Non poteva competere con noi a livello di talento, quella squadra. Si sta parlando di Tassotti, Baresi, Maldini, Ancelotti, Donadoni, Gullit, Van Basten, Rijkaard, non so se mi spiego. Eppure i giocatori belgi formavano uno dei blocchi più compatti che io abbia mai visto. Si muovevano all'unisono, avevano un'organizzazione difensiva da far paura, attuavano un pressing snervante e un fuorigioco ossessivo ancor più efficace del nostro, che fino a quel momento era stato considerato all'unanimità il migliore del mondo. Ogni giocatore del Mechelen (faccio un pò lo sborone anche io) si muoveva alla perfezione secondo un piano ben preciso e prestabilito. Magari lo spettacolo che veniva offerto non era esteticamente dei migliori, ma per gli appassionati di tattica si trattava di un qualcosa di divino. Credo che anche lo stesso Sacchi la pensasse così.
Ed erano cattivi, i giocatori del Malines. Molto cattivi. Degli autentici Bad boys, tipo i Detroit Pistons di Isaiah Thomas e Dennis Rodman.
Orbene, la gara d'andata finisce zero a zero col dominio dei belgi fermati da uno strepitoso Giovanni Galli.
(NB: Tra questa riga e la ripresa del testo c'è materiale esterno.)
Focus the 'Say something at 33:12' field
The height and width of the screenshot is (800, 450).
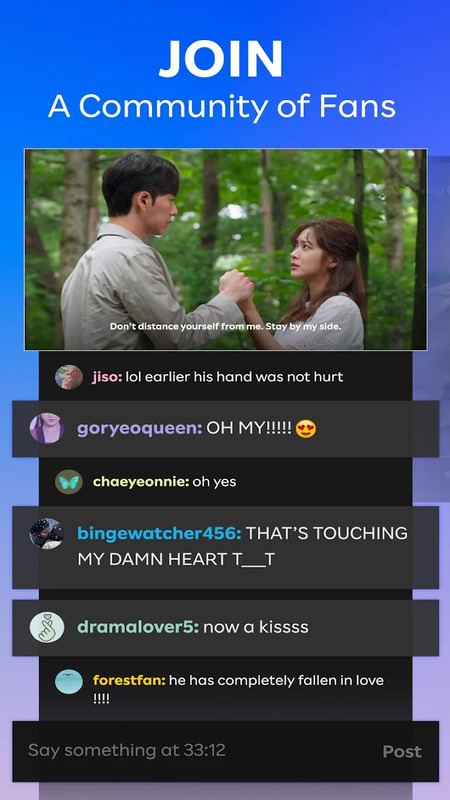(x=226, y=751)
Quella di ritorno, a San Siro, è viceversa dominata dal Milan, che nei tempi regolamentari dapprima fatica assai contro la sapienza tattica di quei demoni in giallorosso, poi finisce per cozzare contro quel gatto paratutto chiamato Preud'homme.
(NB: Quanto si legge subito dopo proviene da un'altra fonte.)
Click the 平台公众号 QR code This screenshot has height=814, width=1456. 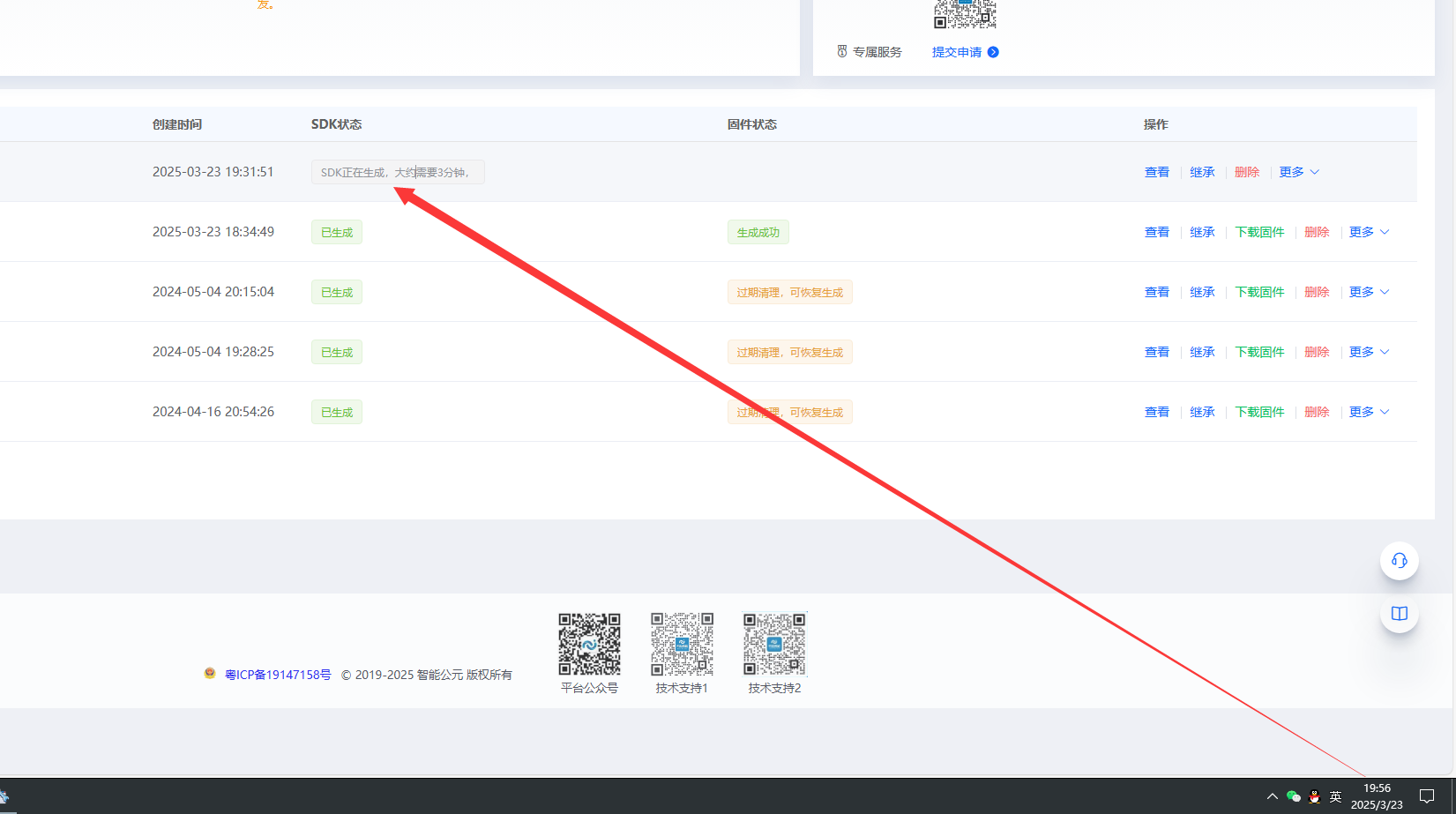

Due gare praticamente identiche anche nello svolgimento: gioco concentrato in uno striminzito fazzoletto a centrocampo, 2026 infrazioni di fuorigioco fischiate per parte (e noi non avevamo ancora Inzaghi).
Ma veniamo alla gara decisiva, quella di San Siro.
Donadoni, assente all'andata, è in gran spolvero e salta gli avversari, ma si becca stecche paurose, peraltro in maniera scientifica, cioè mai dallo stesso avversario per due volte di seguito; Massaro macina migliaia di chilometri in pressing, tanto da terminare la gara devastato dai crampi; il Cigno di Utrecht evoluisce da par suo sul manto erboso (oddio, più che altro sabbioso) con la solita eleganza ma con inconsueta sterilità. Al resto ci pensa, come detto, l'insuperabile Preud'homme.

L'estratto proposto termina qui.